Companies that went public in 2008 actually have seen their average share prices decline 3.64 percent, despite a broad rally in the stock market, according to Dealogic.
New trend: Going private
For now, the public markets appear to be operating in reverse.
Not only are fewer companies going public than is normal during a market rebound, a number of public companies are taking themselves private. Gander Mountain, the St. Paul-based outdoor goods retailer, took itself private late last year. And Zareba Systems, a Plymouth-based maker of electronic fences, recently was bought by a larger Pennsylvania corporation. Both companies had fallen off the radar screen of investment banks, and decided they were better off as private entities.
"Once they don't fit the profile of a public company, they're in never-never land," said Brian Holcomb, managing director at Greene, Holcomb & Fisher, a Minneapolis-based investment bank. "No one will follow them, but they're probably paying half a million dollars a year to comply with Sarbanes-Oxley," the 2003 law that imposed additional reporting requirements on public companies.
Few people advocate a return to the sort of giddy IPO market of the late 1990s, when a slew of Internet and telecom stocks with little chance of long-term profitability hit the market. All told, 996 companies went public in 1999 and 2000, nearly as many as went public over the next five years combined. A number of these companies disappeared in the aftermath of the dot-com crash.

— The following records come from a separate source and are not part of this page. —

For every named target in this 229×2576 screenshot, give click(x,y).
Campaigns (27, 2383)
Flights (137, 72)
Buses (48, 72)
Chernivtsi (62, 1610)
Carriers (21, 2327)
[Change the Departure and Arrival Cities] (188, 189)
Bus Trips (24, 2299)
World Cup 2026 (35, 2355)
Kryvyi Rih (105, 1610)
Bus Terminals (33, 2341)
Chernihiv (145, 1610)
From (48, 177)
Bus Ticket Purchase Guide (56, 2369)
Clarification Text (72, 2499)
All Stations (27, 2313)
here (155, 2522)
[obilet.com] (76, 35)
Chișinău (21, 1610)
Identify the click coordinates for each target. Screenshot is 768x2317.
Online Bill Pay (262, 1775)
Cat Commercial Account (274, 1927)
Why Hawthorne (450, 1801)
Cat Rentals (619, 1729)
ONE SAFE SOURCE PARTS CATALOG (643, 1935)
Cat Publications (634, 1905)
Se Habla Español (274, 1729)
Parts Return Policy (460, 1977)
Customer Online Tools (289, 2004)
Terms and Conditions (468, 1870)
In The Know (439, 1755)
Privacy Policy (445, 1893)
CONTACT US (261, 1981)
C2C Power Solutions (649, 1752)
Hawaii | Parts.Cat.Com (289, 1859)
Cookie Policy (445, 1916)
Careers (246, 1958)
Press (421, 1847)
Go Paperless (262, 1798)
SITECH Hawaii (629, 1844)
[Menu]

Yet the pendulum might have swung too far the other way, some bankers fear. Without a robust IPO market, venture capital firms will be less likely to sink money into startups. Indeed, a closer look at last year's public offerings reveals a startling lack of venture-backed deals. About half the IPOs came from firms backed by private equity firms, which in many cases needed the money to pay down debt incurred during the leveraged buyout boom earlier in the decade.
"We're seeing a paradigm shift, where earlier and riskier companies that would have gone public say, three years ago, are staying private," said Rajesh Aggarwal, a finance professor at the University of Minnesota's Carlson School of Management. "You're going to see capital markets a little more staid."
Over time, continued weakness in the IPO market will "grind on the gears of innovation and growth in the economy," Salveson said. "The IPO market is a blinking red light that says, 'Is capital formation working for new ideas in the U.S.?'"
But as investment bankers can attest, the market for new offerings can turn on a dime. A series of positive earnings announcements, and another sharp rise in the stock market, can compel a number of companies to dust off their IPO pitch books. Already, the backlog of companies waiting to go public is piling up. According to Dealogic, 77 companies have registered to go public, compared with 21 at the same point a year ago.
Piper Jaffray is registered as an underwriter on 14 of these IPOs, which ranks the firm third in the nation (behind only Goldman Sachs and J.P. Morgan) in terms of public offerings in the pipeline.
All it takes is a handful of well-priced IPOs to turn things around, Salveson said.
"It's a momentum market," he said. "The most important factor in the pricing of your IPO is last night's IPO."